Common mistakes and how to self-check
- Mixing business logic into orchestration. Fix: keep logic in transformations; orchestration only schedules/runs.
- Relying on dashboard formulas for core metrics. Fix: centralize definitions in data models.
- Non-idempotent merges (e.g., update without stable keys). Fix: use business keys + timestamps; test reruns.
- Ignoring late-arriving records. Fix: reprocess time windows or use as-of joins.
- Time zone drift. Fix: store UTC, convert for presentation only, document the convention.
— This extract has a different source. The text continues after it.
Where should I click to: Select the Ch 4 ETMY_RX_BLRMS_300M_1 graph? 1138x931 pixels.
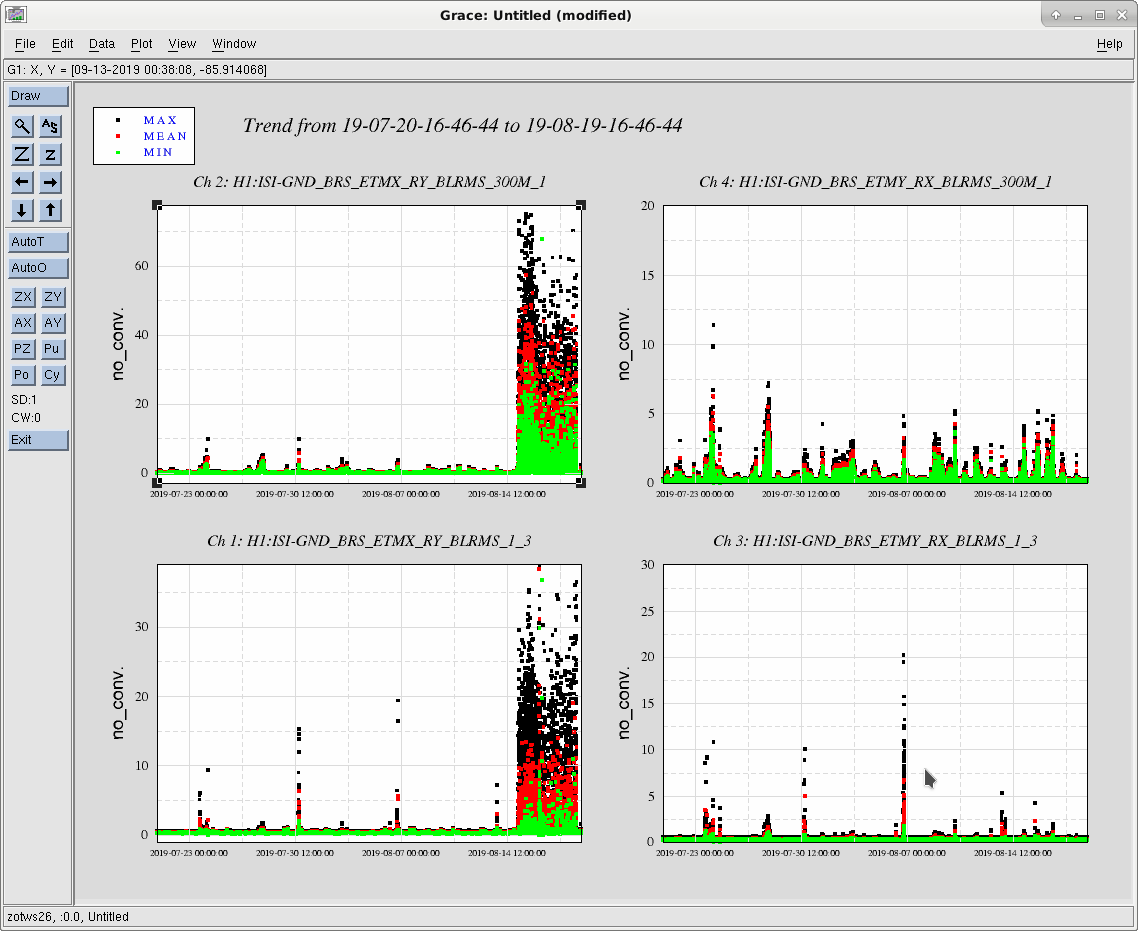[875, 344]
- Ambiguous tie-breaking. Fix: add deterministic ORDER BY in window functions.
Practical projects
- Metrics mart: Build DAU/WAU/MAU from raw event logs with dedup, filters, and a date dimension.
- Revenue core: Create MRR, churn, and expansion metrics with proration, refunds, and currency normalization.
- History-aware dimensions: Implement SCD2 for customer status and product pricing; add as-of joins to facts.
Learning path
- Model inputs: clean staging with consistent names/types.
- Implement core rules: dedup, keys, time handling, idempotent upserts.
- Add data quality: row count deltas, null checks, domain constraints.
- Harden for change: parameterize calendars, currency rates, and time zones.
- Document: define each metric and rule in plain language next to code.
Who this is for
- Data Engineers implementing reliable transformations.
- Analytics Engineers formalizing metric definitions.
- Developers moving business rules out of apps and into data models.
Prerequisites
- Comfortable with SQL (CTEs, window functions, joins).
- Basic data modeling (staging, dimensions, facts).
- Familiarity with version control and code reviews.
Next steps
- Finish the exercises, then take the Quick Test.
- Pick one Practical Project and ship a first version.
- Add assertions to every critical model before you call it “done.”
Mini challenge
Given orders(order_id, customer_id, status, status_updated_at) where status can move backward due to system bugs, design a rule to compute the final daily status snapshot that is monotonic (never moves backward) per customer. Outline keys, tie-breakers, and how you will handle late updates. Write 3–5 bullets and one SQL or pseudo-SQL snippet to illustrate your approach.